Les amateurs des aventures du commissaire Nicolas Le Floch dans le Paris des Lumières, contées par Jean-François Parrot, ne seront pas  désorientés par le livre de l’historien Vincent Milliot sur la police parisienne au XVIII° siècle. Ils y retrouveront, appuyée sur une exploitation rigoureuse des sources, la même vision plutôt positive sur le travail de la police du Roi qui fait de Paris, alors l’une des plus grandes villes d’Europe, peut-être la plus sûre, grâce à un quadrillage très moderne de sa surveillance.
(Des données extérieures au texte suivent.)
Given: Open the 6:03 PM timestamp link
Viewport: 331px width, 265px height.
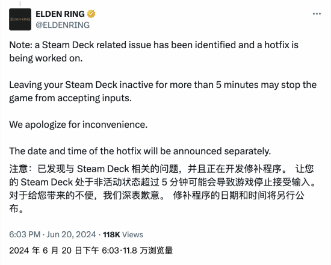Looking at the screenshot, I should pos(25,234).
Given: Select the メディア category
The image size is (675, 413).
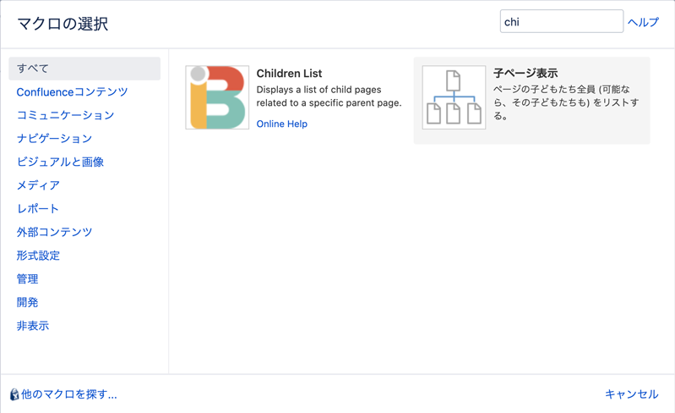Looking at the screenshot, I should (38, 185).
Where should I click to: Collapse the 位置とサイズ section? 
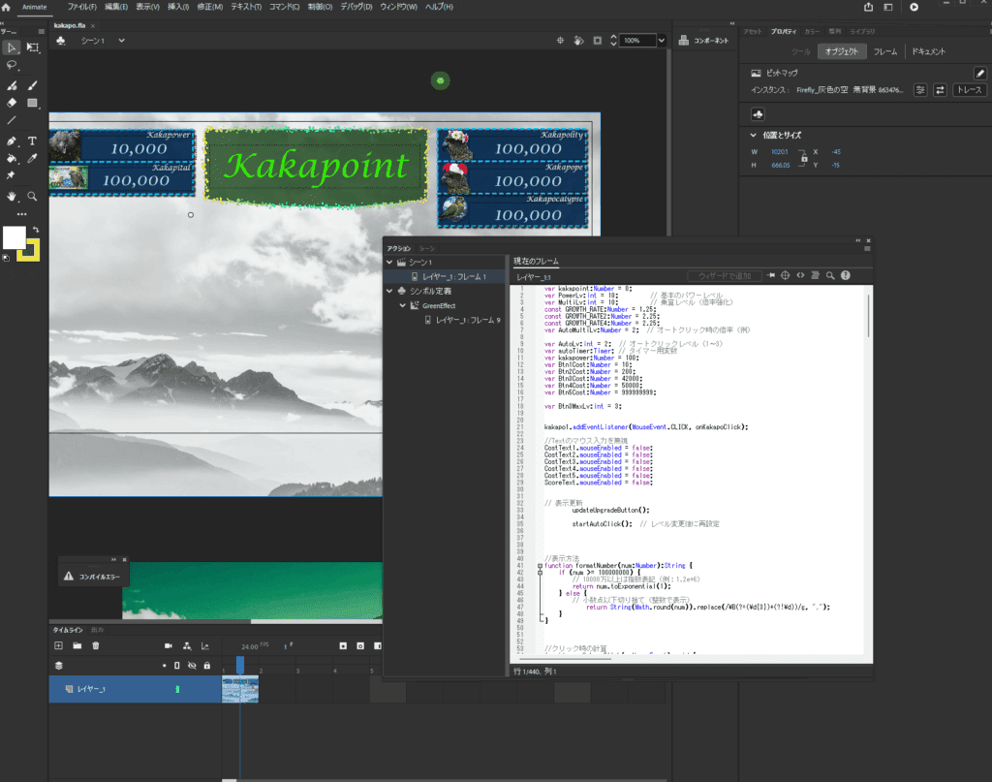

Mais cette sûreté a un prix : des méthodes expéditives (arrestations arbitraires, enlèvements) qui respectent peu les libertés individuelle. Elle ne supprime pas, en outre,  l’habitude de se nourrir sur la bête qui pousse les inspecteurs à rançonner ceux qu’ils surveillent comme ceux qu’ils doivent protéger. Ce mélange d’efficacité administrative et de brutalité despotique, reflète le double visage de l’Etat  absolutiste dont les rouages parfaitement huilés, ronronnent… au bord de l’abîme.
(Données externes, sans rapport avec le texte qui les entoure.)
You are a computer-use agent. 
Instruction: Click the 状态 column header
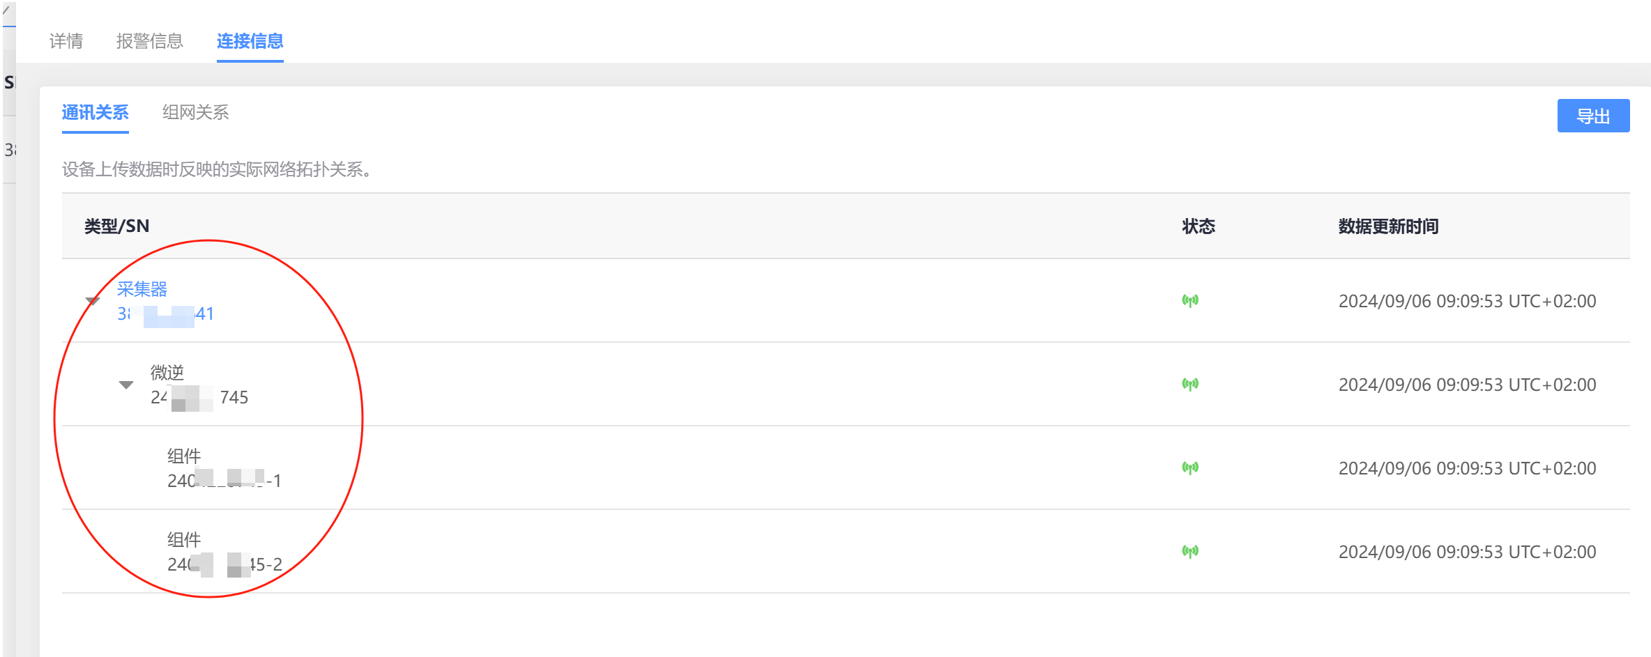click(x=1199, y=226)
> Sylvie Steinberg, Une tache au front. La bâtardise aux XVI° et XVII° siècles, Albin Michel, 440 pp. 24 euros

Aujourd’hui, plus de la moitié des femmes en France ont leur premier enfant hors mariage. Non parce qu’elles seraient particulièrement dévergondées, mais parce que le mariage est devenu une institution peu considérée à laquelle les couples se soumettent quand ils ont déjà un ou plusieurs enfants…ou jamais. Juridiquement et socialement, le bâtard n’existe plus. Mais on oublie qu’il existait encore au début des années 1970 avant les réformes du président Giscard d’Estaing accordant aux « enfants  naturels » le statut d’héritier. C’est la longue histoire d’une exclusion remontant à l’Eglise médiévale que reconstitue le livre passionnant de Sylvie Steinberg.

Illustration 2
Aux éditions Albin Michel

Contrairement à certains qui ont vu dans la réprobation grandissante de la bâtardise aux XVII° et XVIII° siècle, le poids  grandissant de l’Etat monarchique qui place  l’ordre social au dessus de la voix du cœur, ce livre nous montre que l’Eglise est restée à la manœuvre. Consciente de détenir par l’administration du mariage le contrôle de la sexualité, c’est elle qui a convaincu l’aristocratie et plus lentement les classes populaires, d’exclure les bâtards du cercle familial pour en faire des parias.

Au XVIII° siècle, la loi de l’Eglise peine à résister à l’émancipation morale des individus que la Révolution inscrit dans la loi en réhabilitant les « enfants naturels ». Mais cette réhabilitation sera vite annulée. En s’identifiant à l’ordre familial, l’Eglise avait semé pour longtemps. Il faudra attendre encore deux siècles de sécularisation et le coup de boutoir de Mai 1968 pour voir disparaître enfin la macule de la bâtardise.